Unfortunately, Matz’ Ruby Implementation has a GIL that prevents more than one thread from executing at a time. It abstracts the OS’ native threads away and uses a scheduling system to make sure that only one Ruby thread is running at a time (with a few exceptions that likely aren’t relevant).
Bummer!
Not to worry, though. Ruby programs can fork themselves to create child processes, and since each Ruby process is independent, you can have as many threads as you like this way.
I knew that there were performance limitations to MRI due to the GIL, but I didn’t realise just how much faster your code could be if you parallelised it. At work recently, I took charge of implementing a new system to handle vehicle images and consolidate all the different ways that we currently process images through our app.
Our users import a huge amount of vehicles through our app every day, and many of those have several images each. We calculated roughly how many images would go through our app every day and it was a large number (~100k at least), but we figured that could be mostly solved using Last-Modified
and ETag
headers.
The real problem was the initial influx of images that we’d have to migrate from a vehicle_pictures
table to the polymorphic document_assets
table that we already have in place for other models. We use Carrierwave.
I did a test run of ~800 images on our QA server and that took ~72 minutes. Evidently not good enough. Using ruby-prof
, I determine that the majority of our time was spent in Carrierwave, in places we couldn’t really do much about. I decided to have a look at parallelising the task and seeing how we could get it down.
My initial implementation got it down to ~20 minutes. Not bad, but then I noticed I had accidentally forked once for each image, as opposed to each batch. Well, damn! Even with all that overhead for each process, the improvement was pretty good. After another attempt, this time creating two processes for each core of the machine (some research online indicated that for IO-intensive tasks like this one, you want at least that much to make sure there’s always one core doing something), yielded ~10 minutes.
The second thing I noticed from the profiling was that a lot of time was being spent in Excon (which Fog, written by the same author, uses, which Carrierwave uses to interface with S3). After benchmarking various Ruby HTTP clients, Excon turned out to be the slowest one by a wide margin. However, I did not deem it worth the work to write our own Carrierwave storage backend given the improvements gained by using the fastest one.
Luckily, our problems were not unique: I discovered a gem called carrierwave-aws
that interfaces directly with aws-sdk
, instead of Fog, and this brought our time down to ~4.5 minutes.

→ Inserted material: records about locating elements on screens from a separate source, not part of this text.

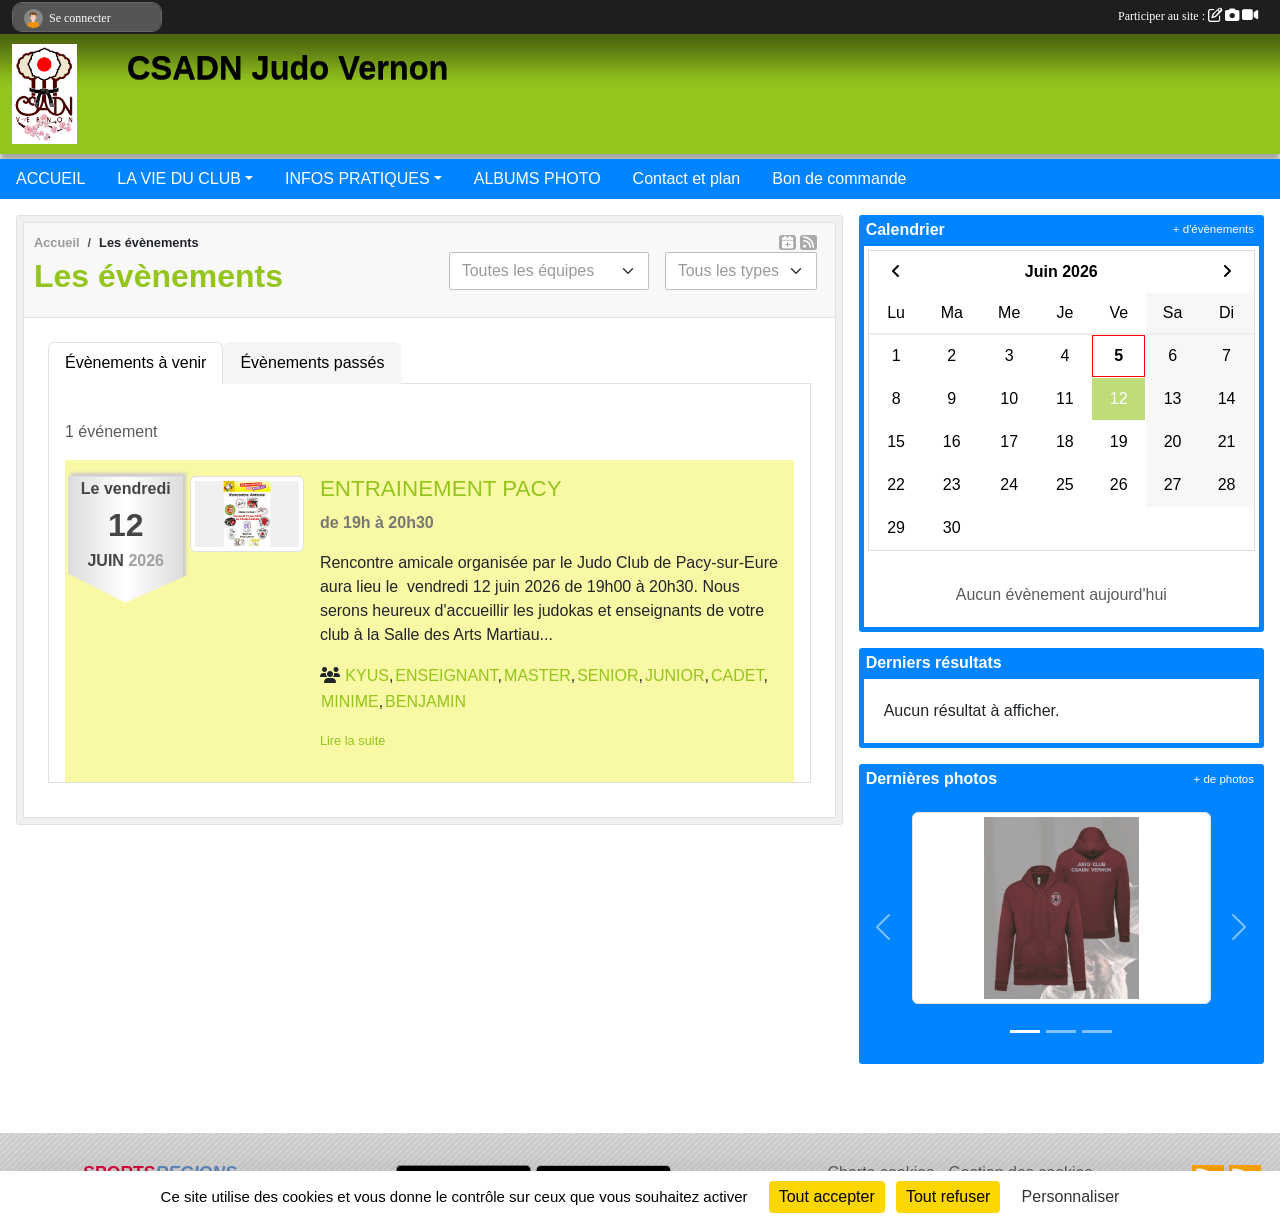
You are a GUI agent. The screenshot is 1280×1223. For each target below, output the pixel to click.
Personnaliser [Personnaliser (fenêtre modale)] (1071, 1196)
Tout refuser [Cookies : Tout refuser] (948, 1196)
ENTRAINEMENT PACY (441, 488)
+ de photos (1224, 779)
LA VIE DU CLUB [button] (179, 178)
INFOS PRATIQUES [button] (357, 178)
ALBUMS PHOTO (537, 178)
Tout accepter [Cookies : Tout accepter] (827, 1196)
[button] (884, 928)
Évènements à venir (135, 362)
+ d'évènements (1213, 229)
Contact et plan (687, 178)
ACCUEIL (50, 178)
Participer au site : (1188, 16)
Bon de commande (839, 178)
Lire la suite (352, 740)
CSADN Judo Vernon (287, 68)
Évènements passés (312, 362)
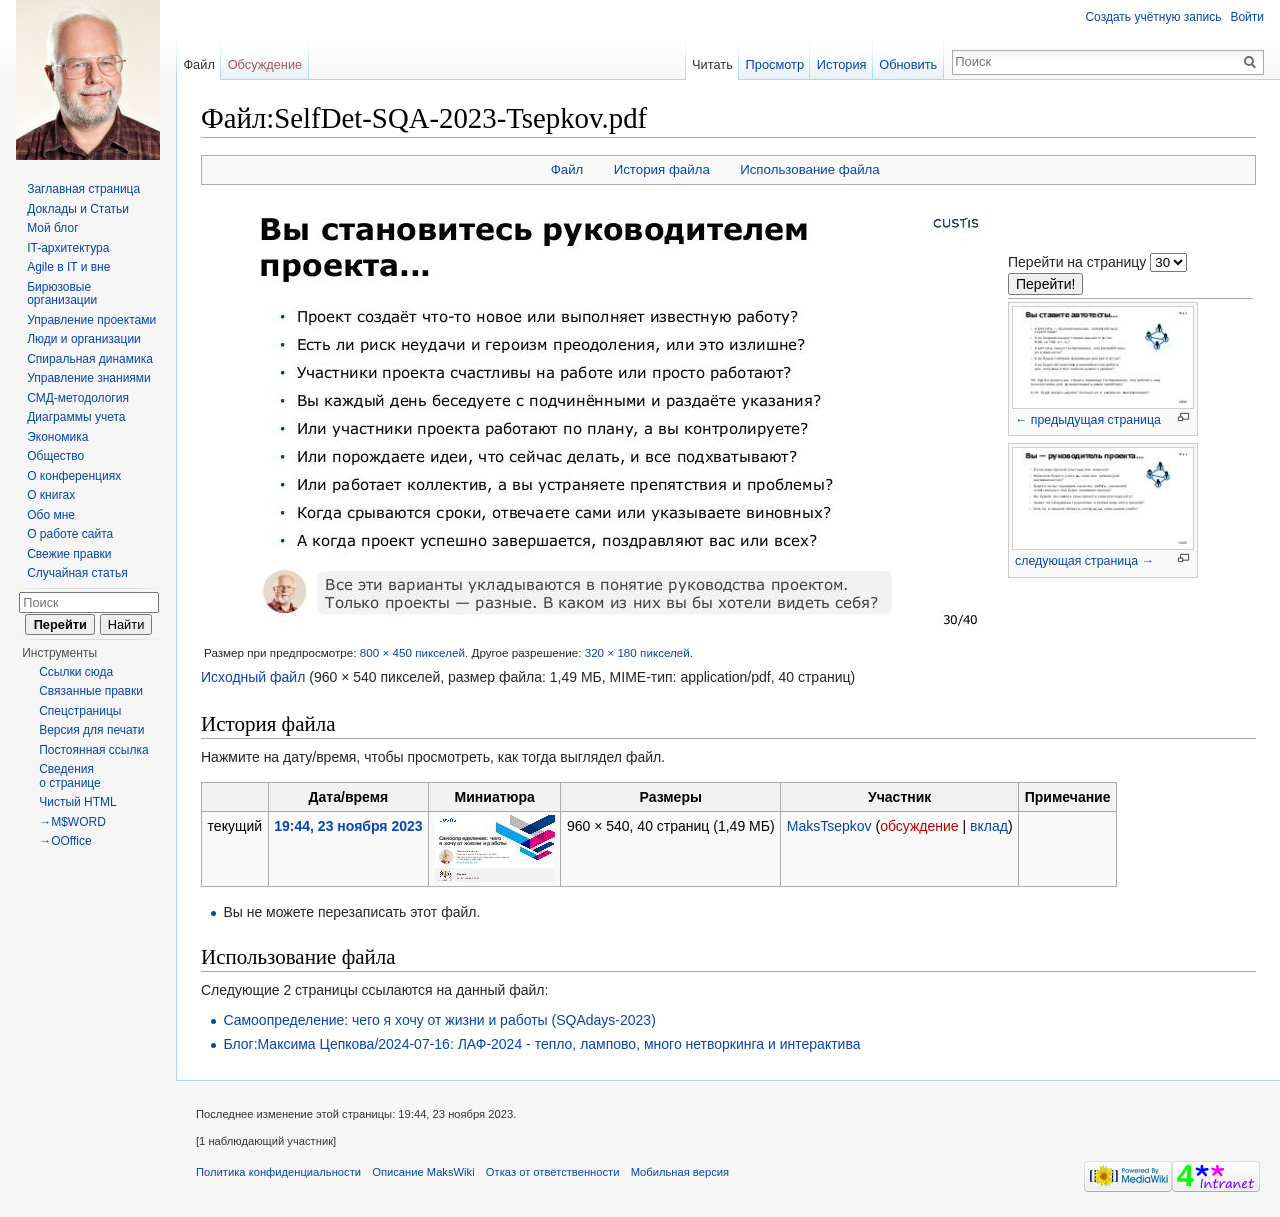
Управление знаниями (89, 378)
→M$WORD (72, 822)
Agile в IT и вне (68, 267)
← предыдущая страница (1088, 420)
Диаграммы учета (76, 417)
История (842, 64)
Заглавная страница (83, 189)
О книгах (51, 495)
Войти (1247, 17)
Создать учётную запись (1153, 17)
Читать (712, 64)
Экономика (57, 437)
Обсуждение (265, 64)
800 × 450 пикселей (412, 652)
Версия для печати (91, 730)
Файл (567, 169)
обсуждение (919, 826)
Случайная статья (77, 573)
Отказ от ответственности (553, 1172)
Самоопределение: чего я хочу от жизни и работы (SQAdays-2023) (439, 1020)
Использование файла (810, 169)
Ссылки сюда (76, 672)
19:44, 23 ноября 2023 (348, 826)
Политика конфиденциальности (278, 1172)
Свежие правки (69, 554)
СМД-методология (78, 398)
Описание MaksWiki (423, 1172)
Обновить (908, 64)
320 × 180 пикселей (637, 652)
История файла (662, 169)
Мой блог (52, 228)
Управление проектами (91, 320)
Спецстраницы (80, 711)
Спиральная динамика (90, 359)
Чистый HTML (78, 802)
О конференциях (74, 476)
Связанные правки (91, 691)
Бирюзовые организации (62, 294)
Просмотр (775, 64)
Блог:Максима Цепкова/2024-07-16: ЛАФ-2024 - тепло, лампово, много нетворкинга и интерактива (541, 1044)
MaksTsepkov (829, 826)
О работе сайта (70, 534)
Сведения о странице (70, 776)
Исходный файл (253, 677)
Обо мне (51, 515)
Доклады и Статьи (78, 209)
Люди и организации (84, 339)
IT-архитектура (68, 248)
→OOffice (65, 841)
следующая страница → (1084, 561)
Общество (55, 456)
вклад (989, 826)
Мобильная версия (680, 1172)
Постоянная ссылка (93, 750)
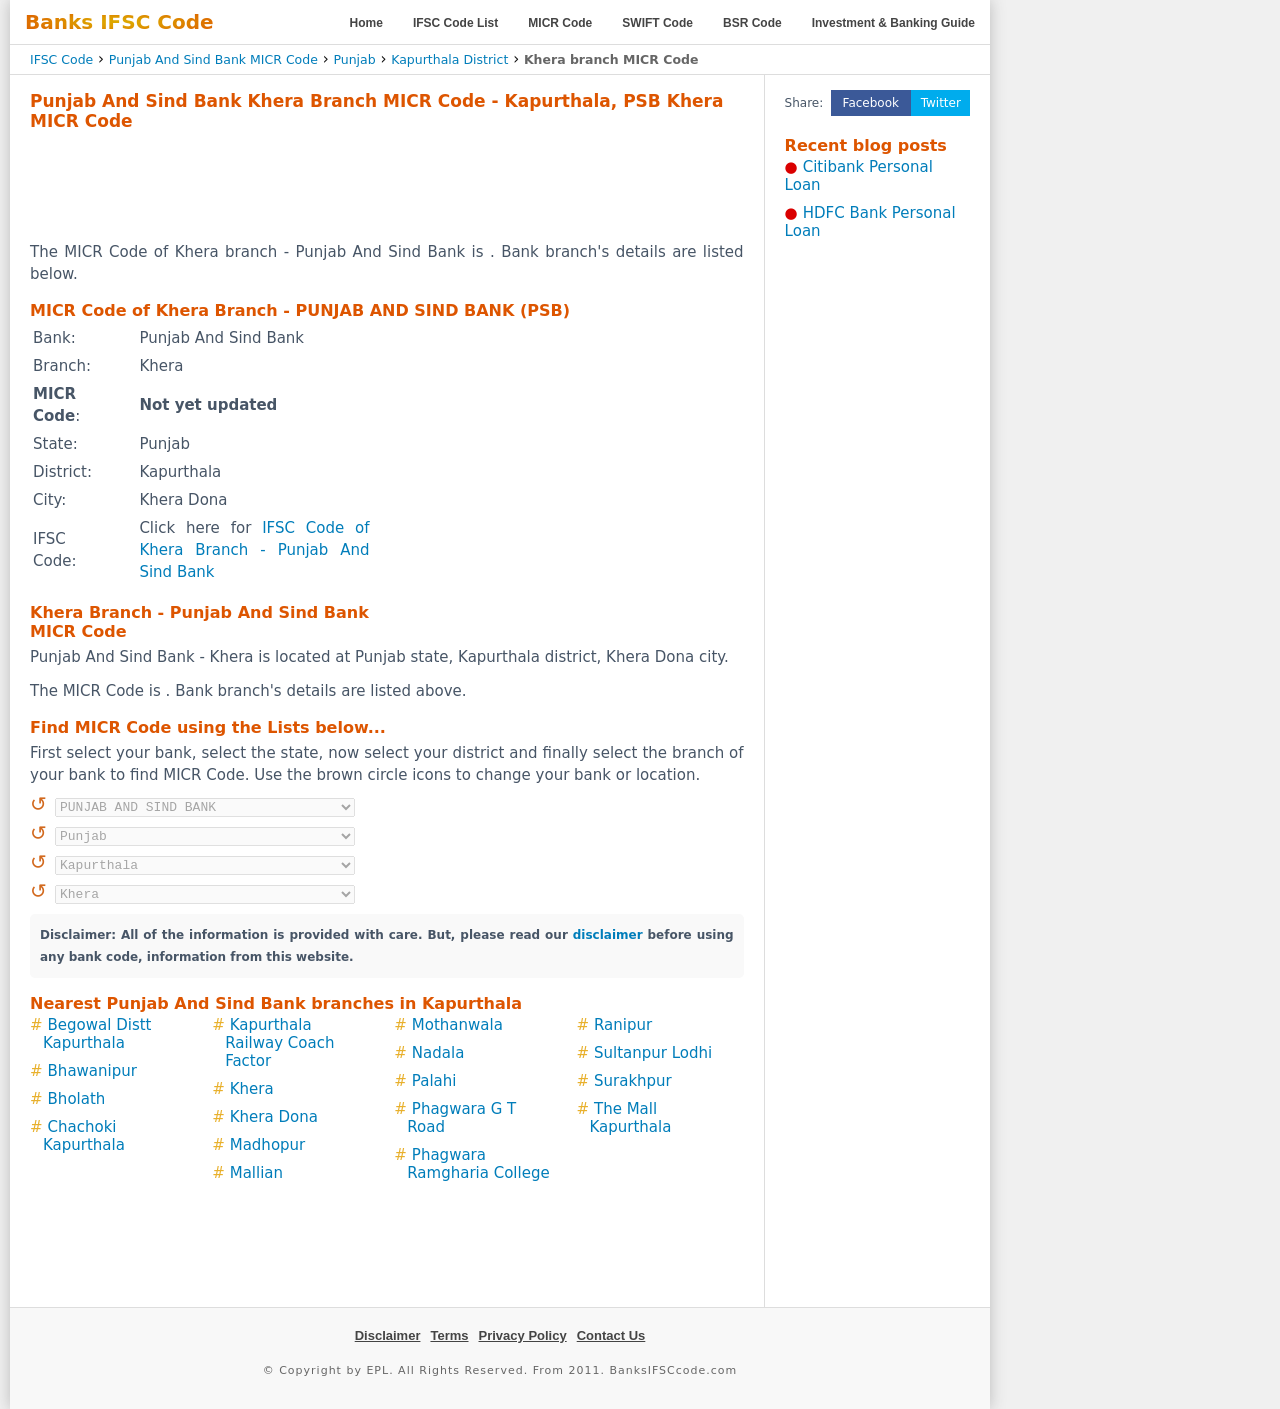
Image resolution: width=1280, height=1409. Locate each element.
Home (366, 23)
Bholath (77, 1099)
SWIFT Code (657, 23)
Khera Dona (274, 1117)
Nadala (438, 1053)
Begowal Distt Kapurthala (97, 1034)
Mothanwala (457, 1025)
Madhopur (268, 1145)
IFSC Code (61, 59)
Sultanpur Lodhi (653, 1053)
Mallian (256, 1173)
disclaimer (608, 935)
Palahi (434, 1081)
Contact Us (611, 1335)
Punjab (354, 59)
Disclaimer (388, 1335)
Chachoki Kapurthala (84, 1136)
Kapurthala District (449, 59)
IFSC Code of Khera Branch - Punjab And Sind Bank (254, 550)
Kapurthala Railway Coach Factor (279, 1043)
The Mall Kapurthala (630, 1118)
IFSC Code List (455, 23)
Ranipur (623, 1025)
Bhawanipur (92, 1071)
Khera (252, 1089)
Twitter (941, 103)
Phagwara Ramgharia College (478, 1164)
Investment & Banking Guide (893, 23)
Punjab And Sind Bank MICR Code (213, 59)
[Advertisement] (387, 186)
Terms (449, 1335)
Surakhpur (633, 1081)
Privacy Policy (523, 1335)
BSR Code (752, 23)
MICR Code (560, 23)
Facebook (871, 103)
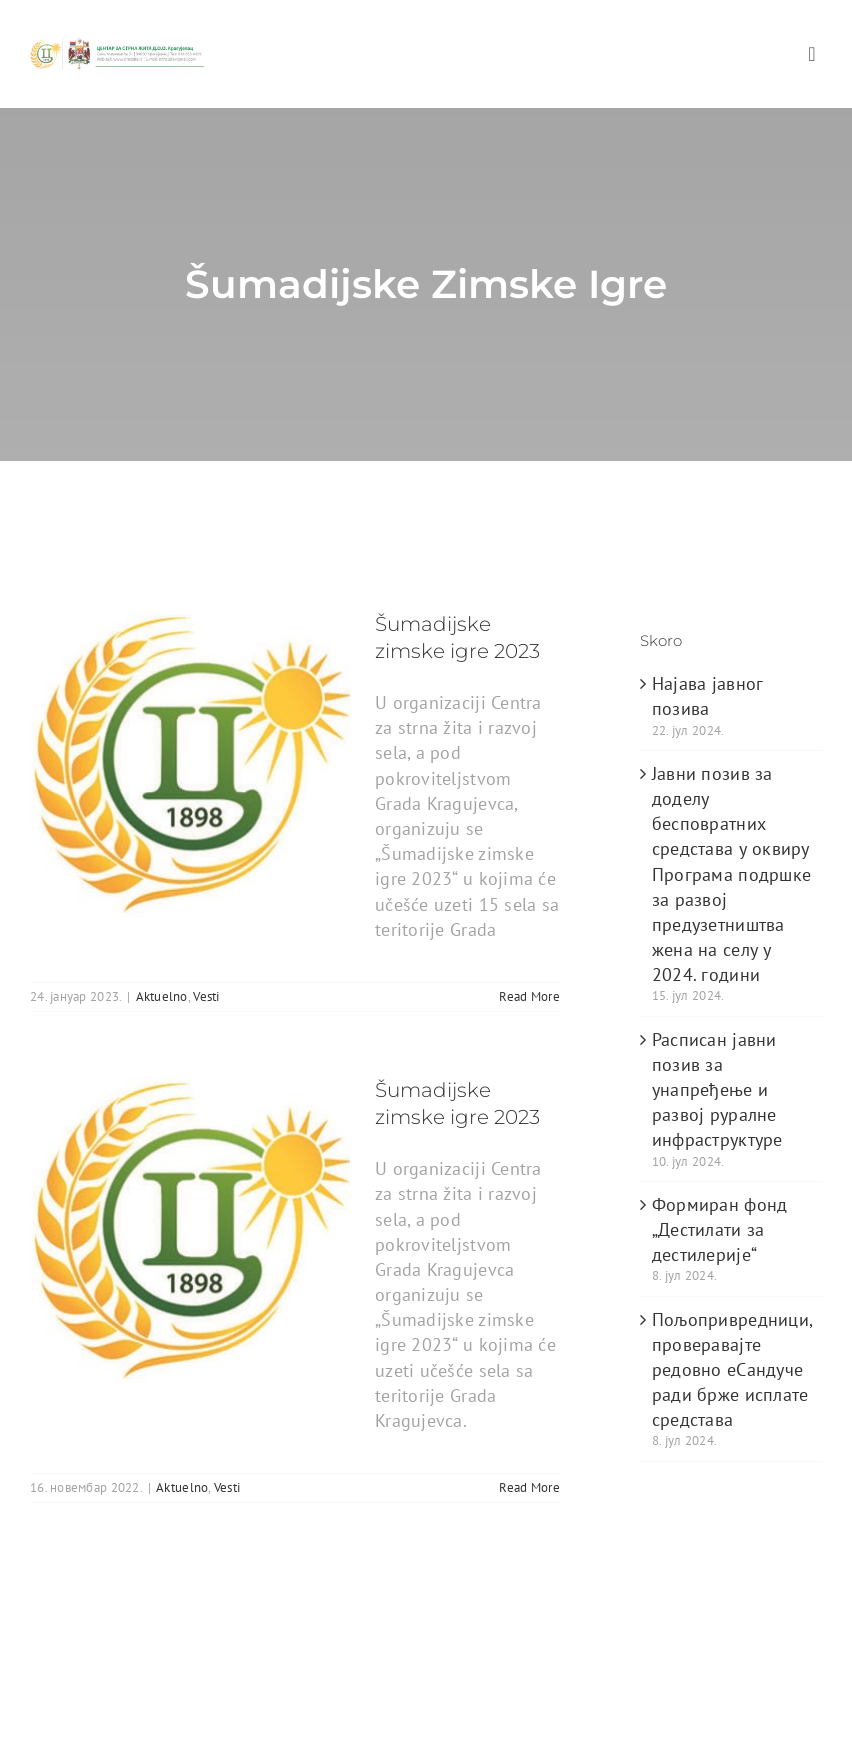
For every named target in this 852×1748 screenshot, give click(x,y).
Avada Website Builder (209, 1647)
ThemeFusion (346, 1647)
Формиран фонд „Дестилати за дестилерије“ (720, 1229)
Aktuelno (162, 996)
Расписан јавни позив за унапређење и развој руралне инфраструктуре (717, 1090)
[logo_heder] (117, 45)
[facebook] (40, 1718)
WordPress (651, 1647)
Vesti (206, 996)
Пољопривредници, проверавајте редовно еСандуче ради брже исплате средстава (732, 1370)
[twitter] (80, 1718)
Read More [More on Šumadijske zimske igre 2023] (529, 996)
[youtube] (121, 1718)
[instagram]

I actually managed to get it down to ~2m37s, but retested with only the number of processes I knew we could afford in production, giving us our final ~4.5m figure.
My story is not over yet, though. Automated testing of the multiprocess code has come back to bite me. The previously happy test examples for this class no longer pass, though manual testing shows the same results as before. Parallel code can be tricky to reason about, but it can definitely be worth the payoff.